**What you are asked to do**. Lay out the item lines below as a JSON list of strings, one string per line and no blank lines, starting at the line that contains "You are a GUI" and ending at the last line of the items. Omit the pictures.

(Items for locating text and elements)
○ ○ ○
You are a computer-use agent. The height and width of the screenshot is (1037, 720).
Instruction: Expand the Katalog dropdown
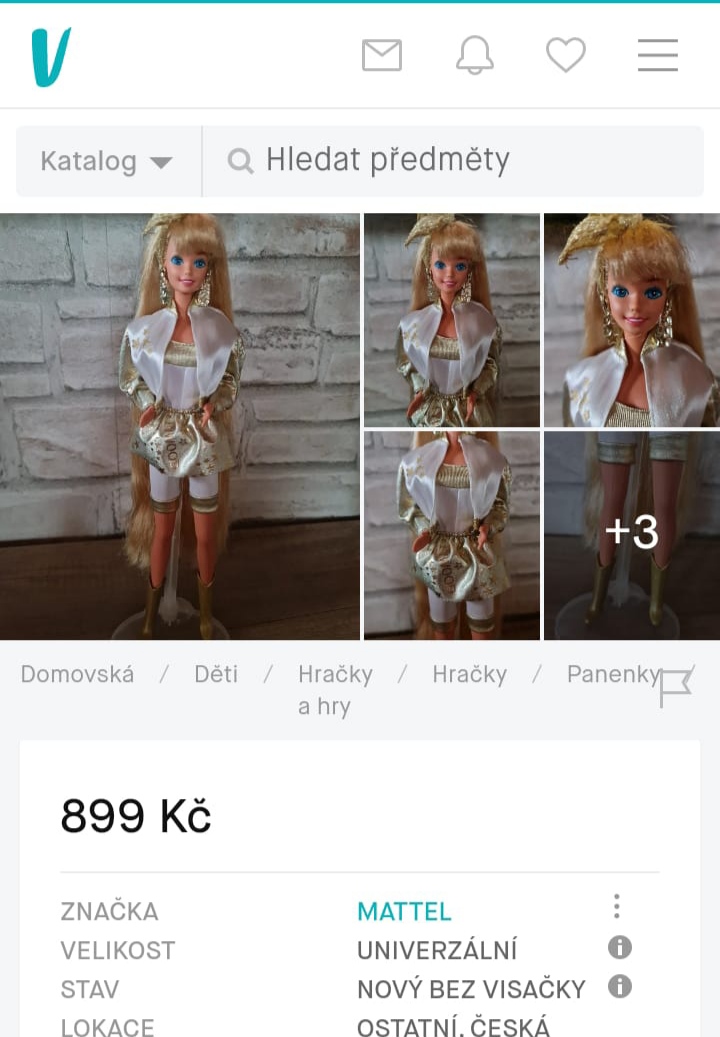click(x=107, y=161)
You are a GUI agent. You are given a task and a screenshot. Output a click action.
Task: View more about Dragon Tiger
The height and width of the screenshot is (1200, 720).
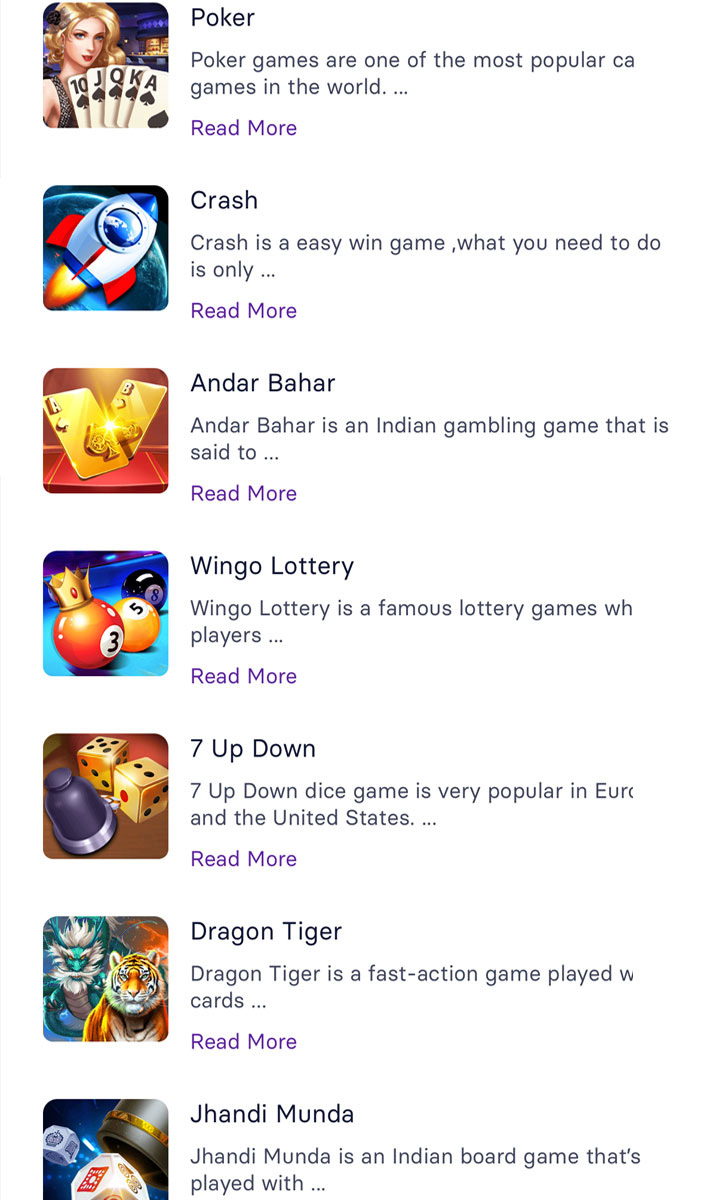tap(243, 1042)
○ ○ ○
**Task output**.
[
  "You are a GUI agent. You are given a task and a screenshot. Output a click action.",
  "Task: View more about Dragon Tiger",
  "The height and width of the screenshot is (1200, 720).",
  "tap(243, 1042)"
]